There's this kid that's fourteen years old, just over six feet tall, whose body releases growth hormone at a faster pace than his peers, and as a result he has poor muscle development.  His muscles can't keep up with his growth so he is left weaker than his peers.  He walks everywhere, but he walks as an older feeble person may walk, taking stairs one at a time, slowly.  Holding up the whole line behind him kind of slow.

There's another kid, a would be popular kid, his peer, that loves the first kid dearly, and so he helps him every day and every time they must take the stairs.  This kid holds his arm out and supports his friend and offers a steady, stable balance for the first kid. 

It's beautiful to watch. 

There's also a kid in a wheelchair with limited body movement.  Pinching a bite of food and moving it to his mouth can be called labor.  Yet he does it.  Every meal.  He could just get his shadow to feed him everything.  But he chooses to labor for himself when at all possible.  As a tool to help him get around, he rides in a motorized scooter, and since he's eleven, it's a pretty cool thing to own.  Every day before lunch he rides his scooter in the gym in circles as fast as he can go, entertaining the detention kids with his tricks.  They clap for him if the other teachers aren't paying attention. 

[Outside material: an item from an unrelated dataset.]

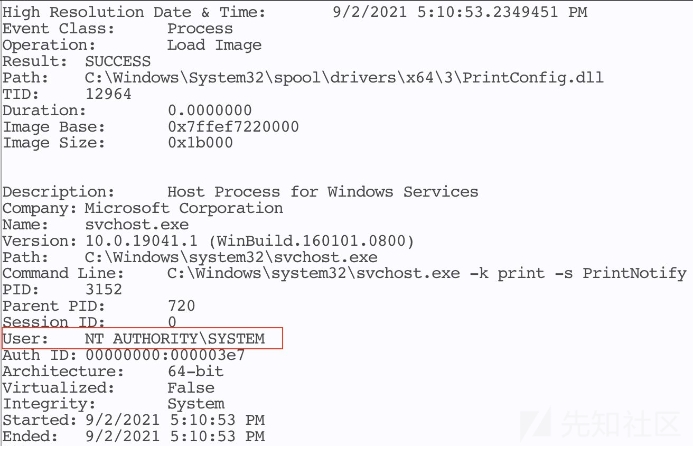The image size is (694, 461).
Task: Click the Image Size 0x1b000 value
Action: point(200,143)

I stuggle to decide between public, private, and homeschool.  I mentally second guess our decisions for our kids' education.  This school has lots of problems that accompany its newness and its lack of funding.  But what I love about it is that the school's shortcomings have not translated into lack of grace among the students.  Mixed in with the normal population is the understanding that each person present is socially acceptable.  Each and every one.  It's a matter of choice, of these students choosing to extend grace to each other and therefore accepting each other.  Of offering the opportunity for joy in place of fear.  Just grace.  It seems small, but it makes all the difference.

Again, it's beautiful to watch.

And the King will answer them, ‘Truly, I say to you, as you did it to one of the least of these my brothers, you did it to me.’